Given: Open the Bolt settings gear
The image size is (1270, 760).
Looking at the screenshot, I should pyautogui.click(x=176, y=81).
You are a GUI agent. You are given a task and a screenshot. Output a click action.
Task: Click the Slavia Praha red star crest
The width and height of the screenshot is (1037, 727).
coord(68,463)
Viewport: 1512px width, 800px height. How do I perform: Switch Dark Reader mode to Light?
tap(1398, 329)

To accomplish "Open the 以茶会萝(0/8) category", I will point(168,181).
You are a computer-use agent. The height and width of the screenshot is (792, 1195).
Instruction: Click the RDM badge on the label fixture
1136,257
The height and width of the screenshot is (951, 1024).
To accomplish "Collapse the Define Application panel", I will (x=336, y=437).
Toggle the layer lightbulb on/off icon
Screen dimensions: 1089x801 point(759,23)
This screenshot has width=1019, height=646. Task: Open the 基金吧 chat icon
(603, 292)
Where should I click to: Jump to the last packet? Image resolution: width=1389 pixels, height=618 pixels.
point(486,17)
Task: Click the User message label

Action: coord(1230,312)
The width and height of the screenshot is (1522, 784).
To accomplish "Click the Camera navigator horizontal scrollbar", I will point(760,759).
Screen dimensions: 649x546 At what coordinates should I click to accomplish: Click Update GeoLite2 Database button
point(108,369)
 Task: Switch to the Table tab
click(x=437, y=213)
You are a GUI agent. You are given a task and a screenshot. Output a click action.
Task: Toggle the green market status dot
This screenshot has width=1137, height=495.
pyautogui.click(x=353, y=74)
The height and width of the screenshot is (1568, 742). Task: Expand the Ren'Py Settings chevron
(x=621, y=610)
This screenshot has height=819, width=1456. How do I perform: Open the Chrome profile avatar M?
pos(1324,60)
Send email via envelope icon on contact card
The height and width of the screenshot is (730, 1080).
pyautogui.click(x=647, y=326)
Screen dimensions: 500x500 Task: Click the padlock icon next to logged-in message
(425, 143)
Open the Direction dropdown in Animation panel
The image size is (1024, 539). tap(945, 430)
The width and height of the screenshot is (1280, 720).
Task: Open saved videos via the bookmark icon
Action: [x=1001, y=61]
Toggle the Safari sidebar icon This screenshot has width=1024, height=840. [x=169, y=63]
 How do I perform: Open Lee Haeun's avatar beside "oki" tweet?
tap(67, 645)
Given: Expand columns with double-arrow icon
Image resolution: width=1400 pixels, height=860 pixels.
========
Reproduce all of the entries above without alteration, preserving every line and character.

WRITTEN RESPONSE -
Given: Open the Bolt settings gear
The image size is (1270, 760).
Looking at the screenshot, I should pyautogui.click(x=176, y=81).
You are a GUI agent. You are given a task and a screenshot. Output a click action.
Task: Click the Slavia Praha red star crest
The width and height of the screenshot is (1037, 727).
coord(68,463)
Viewport: 1512px width, 800px height. How do I perform: Switch Dark Reader mode to Light?
tap(1398, 329)

To accomplish "Open the 以茶会萝(0/8) category", I will point(168,181).
You are a computer-use agent. The height and width of the screenshot is (792, 1195).
Instruction: Click the RDM badge on the label fixture
1136,257
The height and width of the screenshot is (951, 1024).
To accomplish "Collapse the Define Application panel", I will (x=336, y=437).
Toggle the layer lightbulb on/off icon
Screen dimensions: 1089x801 point(759,23)
This screenshot has width=1019, height=646. Task: Open the 基金吧 chat icon
(603, 292)
Where should I click to: Jump to the last packet? Image resolution: width=1389 pixels, height=618 pixels.
point(486,17)
Task: Click the User message label

Action: coord(1230,312)
The width and height of the screenshot is (1522, 784).
To accomplish "Click the Camera navigator horizontal scrollbar", I will point(760,759).
Screen dimensions: 649x546 At what coordinates should I click to accomplish: Click Update GeoLite2 Database button
point(108,369)
 Task: Switch to the Table tab
click(x=437, y=213)
You are a GUI agent. You are given a task and a screenshot. Output a click action.
Task: Toggle the green market status dot
This screenshot has width=1137, height=495.
pyautogui.click(x=353, y=74)
The height and width of the screenshot is (1568, 742). Task: Expand the Ren'Py Settings chevron
(x=621, y=610)
This screenshot has height=819, width=1456. How do I perform: Open the Chrome profile avatar M?
pos(1324,60)
Send email via envelope icon on contact card
The height and width of the screenshot is (730, 1080).
pyautogui.click(x=647, y=326)
Screen dimensions: 500x500 Task: Click the padlock icon next to logged-in message
(425, 143)
Open the Direction dropdown in Animation panel
The image size is (1024, 539). tap(945, 430)
The width and height of the screenshot is (1280, 720).
Task: Open saved videos via the bookmark icon
Action: [x=1001, y=61]
Toggle the Safari sidebar icon This screenshot has width=1024, height=840. [x=169, y=63]
 How do I perform: Open Lee Haeun's avatar beside "oki" tweet?
tap(67, 645)
Given: Expand columns with double-arrow icon
Image resolution: width=1400 pixels, height=860 pixels.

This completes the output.